“One day he asks me, ‘Did you choose white milk or chocolate milk today?’” Mr. Mosley said. “Man, we didn’t have a choice. We didn’t have chocolate milk. I didn’t even know what a spit wad was because we never got straws.”
Chattooga County integrated its schools in 1966, when the boys were in seventh grade. In interviews, the men talked about how unfair segregation was, but their perspectives on the past are profoundly different.
Both recalled joining the adults as they baled hay for Mr. Scoggins’s father, and breaking for midday dinner. The Black workers ate outdoors. The white workers went into the house.
“My mama would call them to come in the house, but they said, ‘No, ma’am,’ and stayed out by that wall there,” Mr. Scoggins said. “They were humble.”
To Mr. Mosley, eating outside wasn’t about humility. “We did what we did because that’s what you did,” he said. “That was a sign of the times.”
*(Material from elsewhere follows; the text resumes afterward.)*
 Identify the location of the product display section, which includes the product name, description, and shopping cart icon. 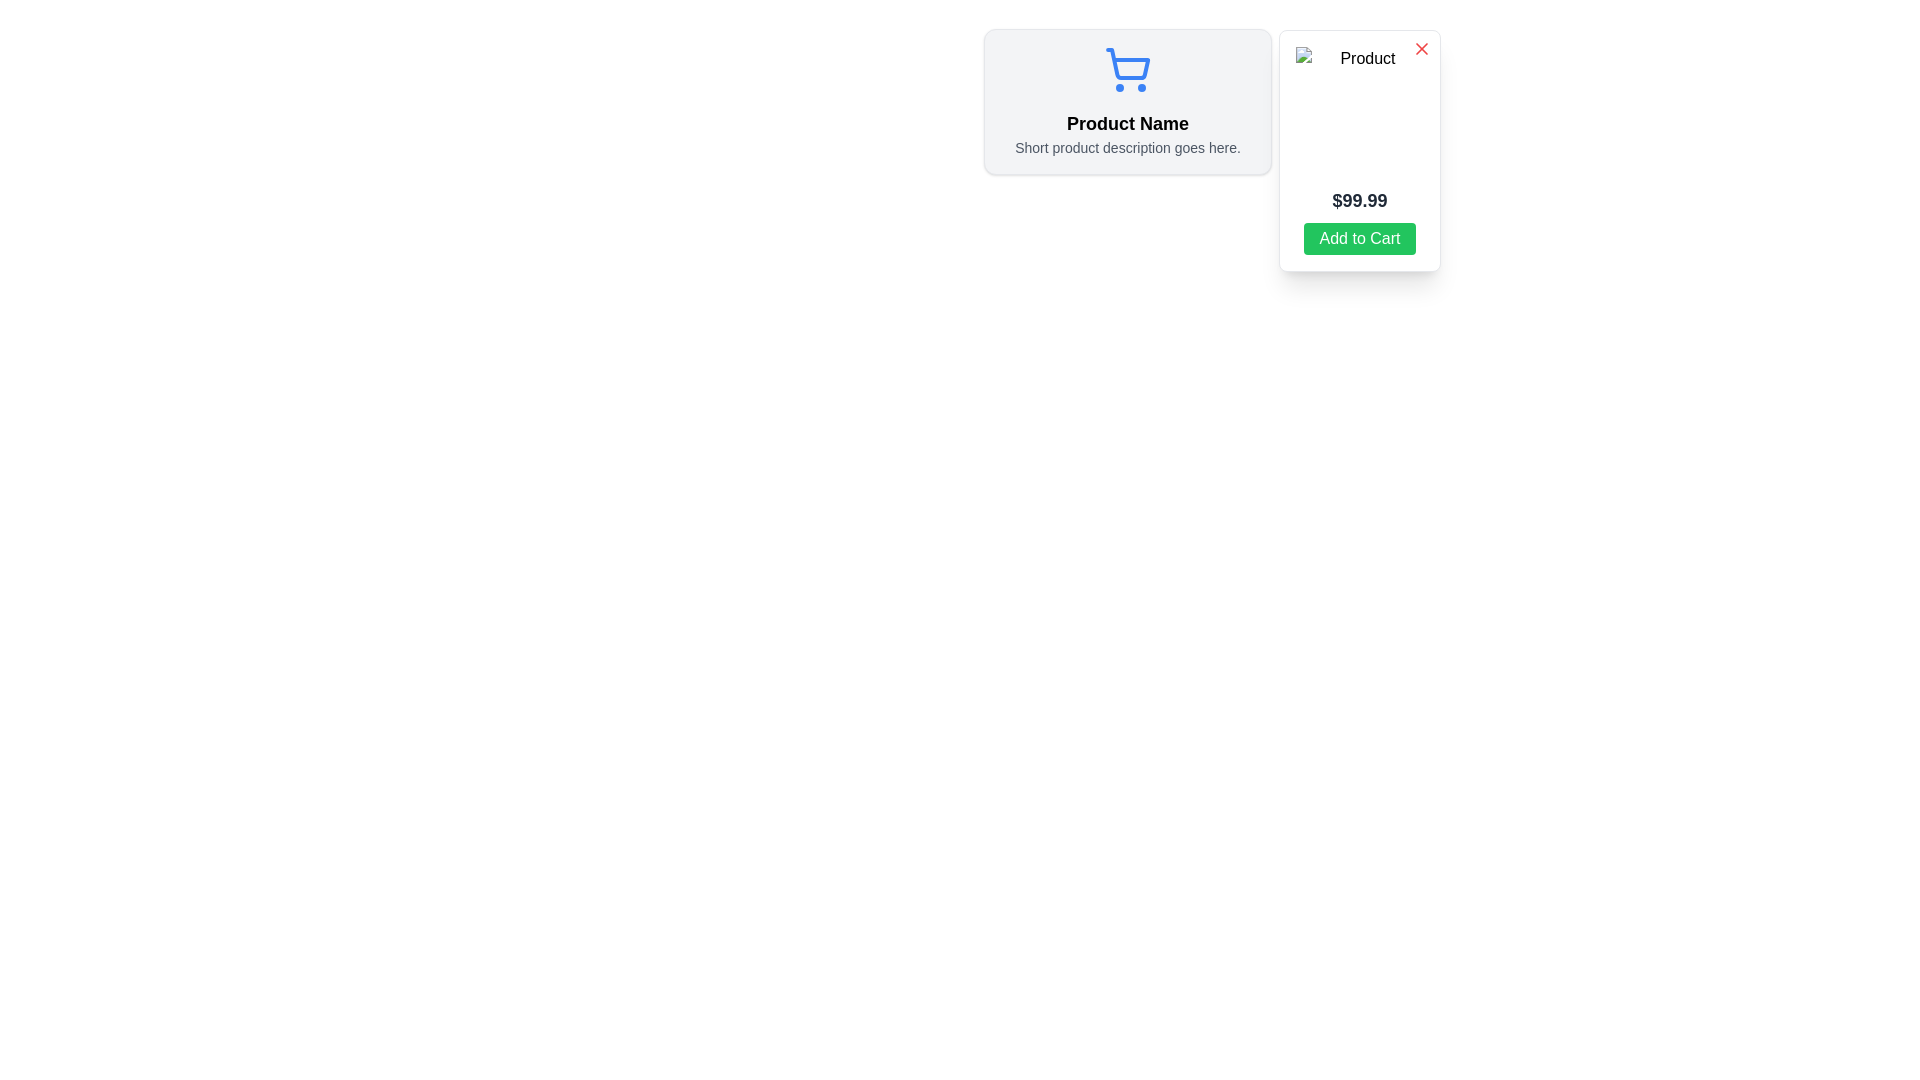
(1128, 101).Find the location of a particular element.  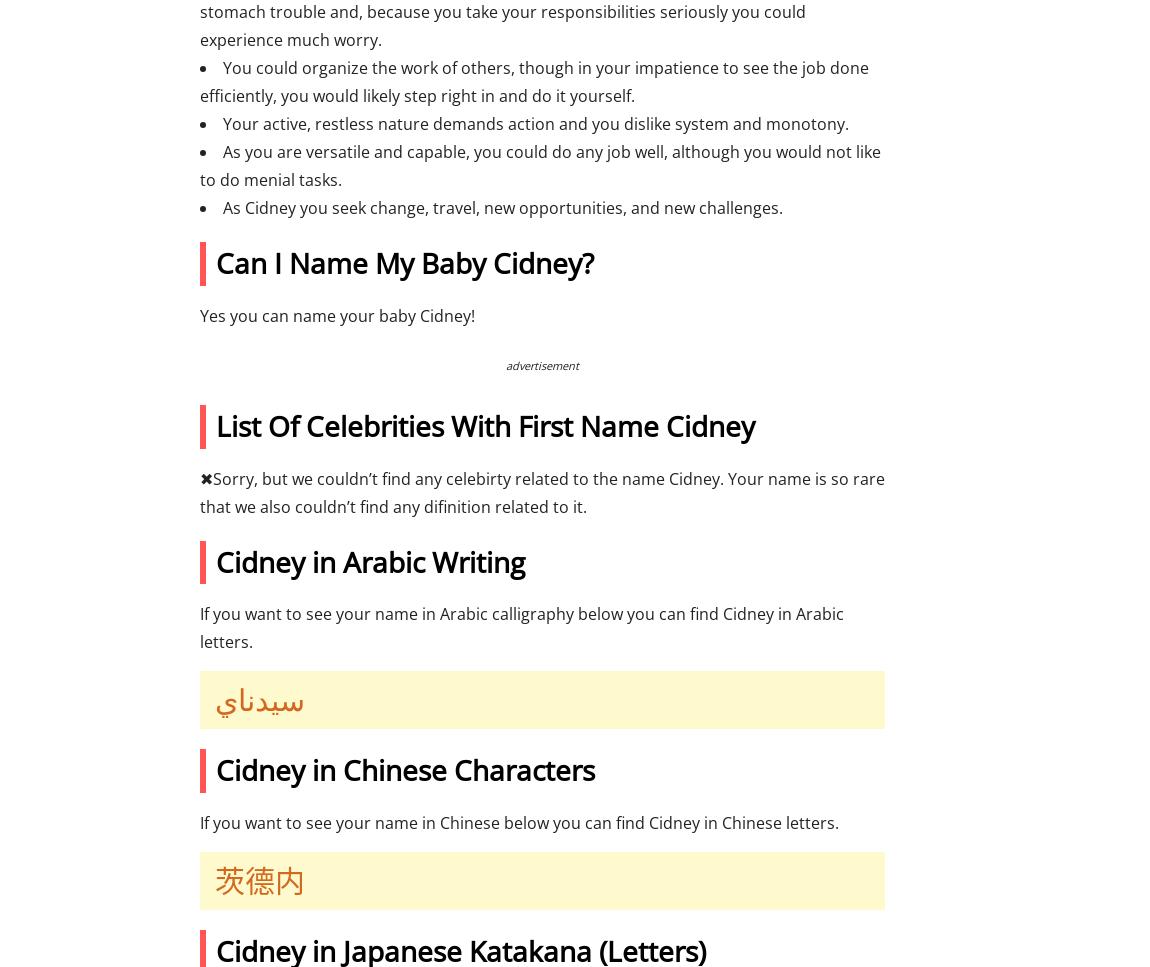

'Your active, restless nature demands action and you dislike system and monotony.' is located at coordinates (536, 122).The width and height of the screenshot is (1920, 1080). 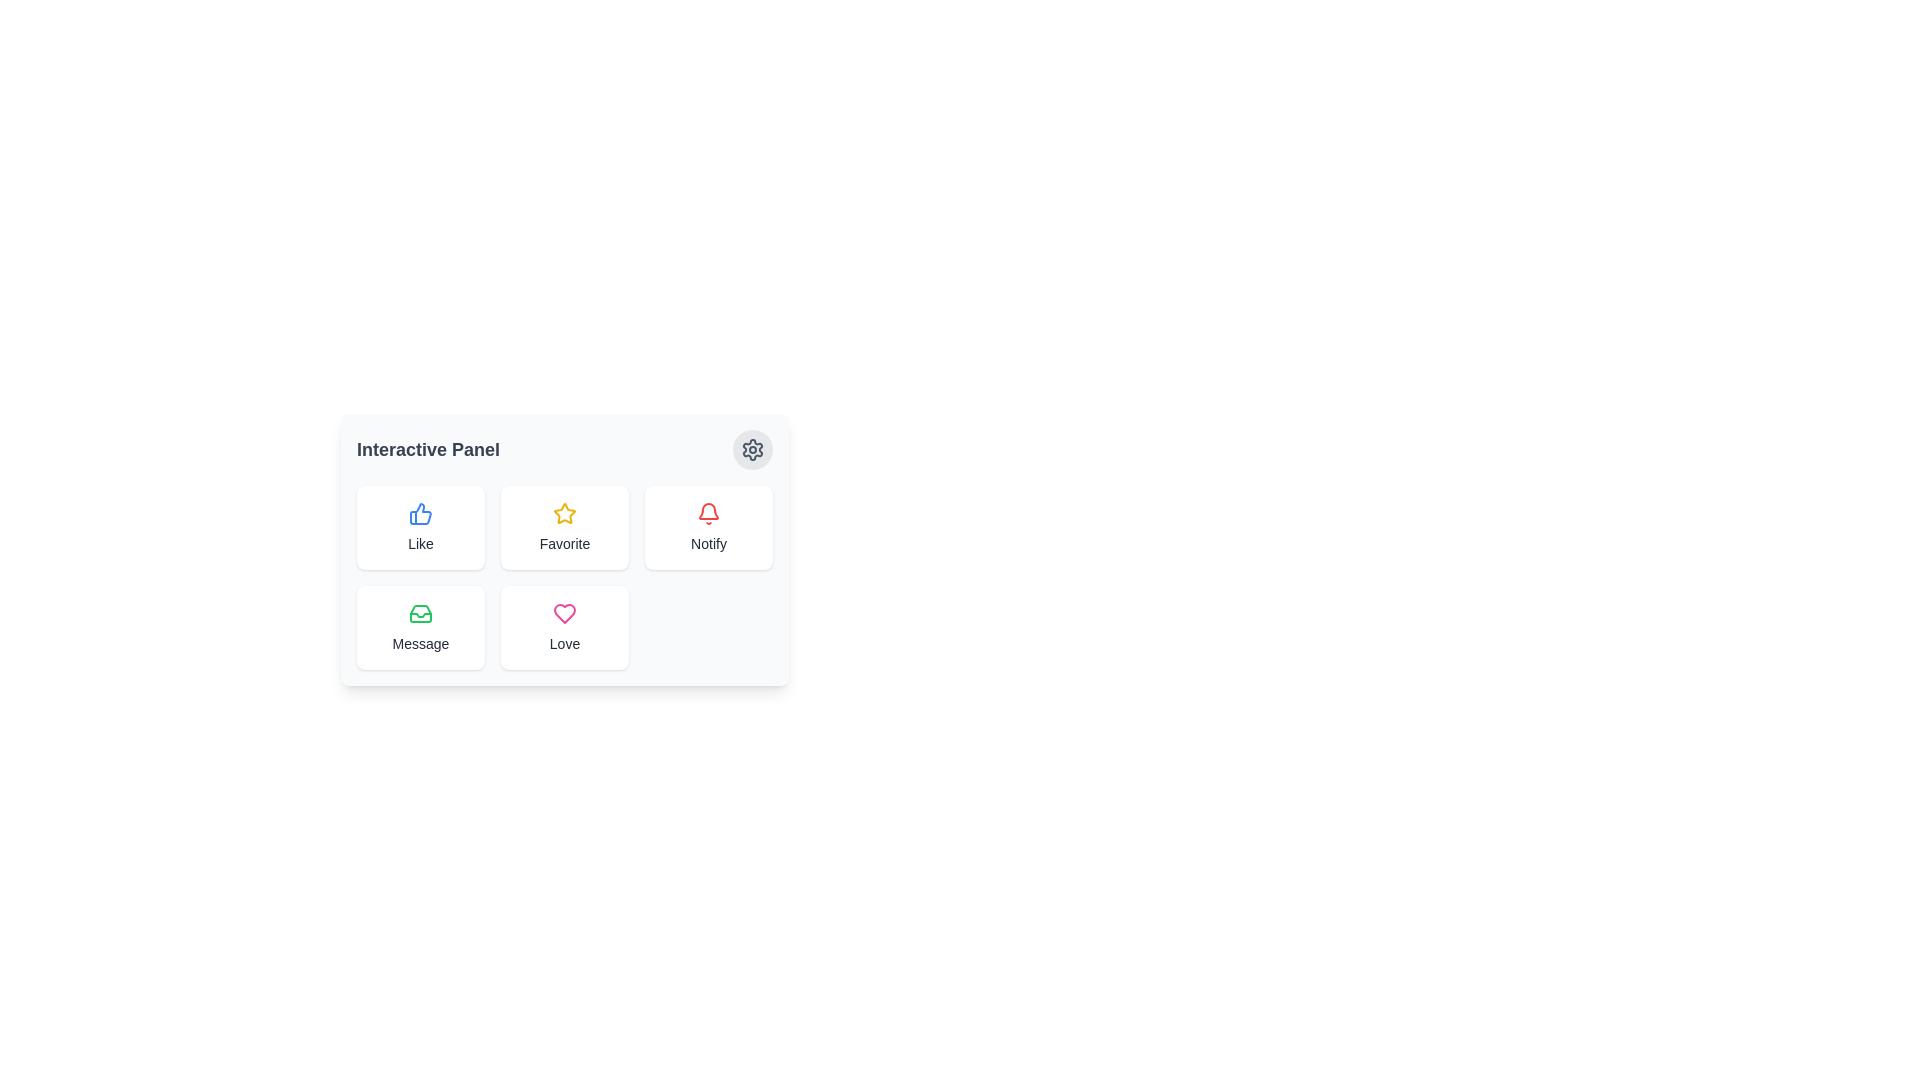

For decades, he taught in public schools and prisons. At 67, he is a preacher, and lives with his wife, Betty, on 50 acres near Ms. Marshall’s farm.
On a summer day in 2019, Ms. Marshall sat in their yard and told them she wanted to start sharing the whole, hard story of Dirt Town Valley, and make some kind of amends. She asked if she was on the right path.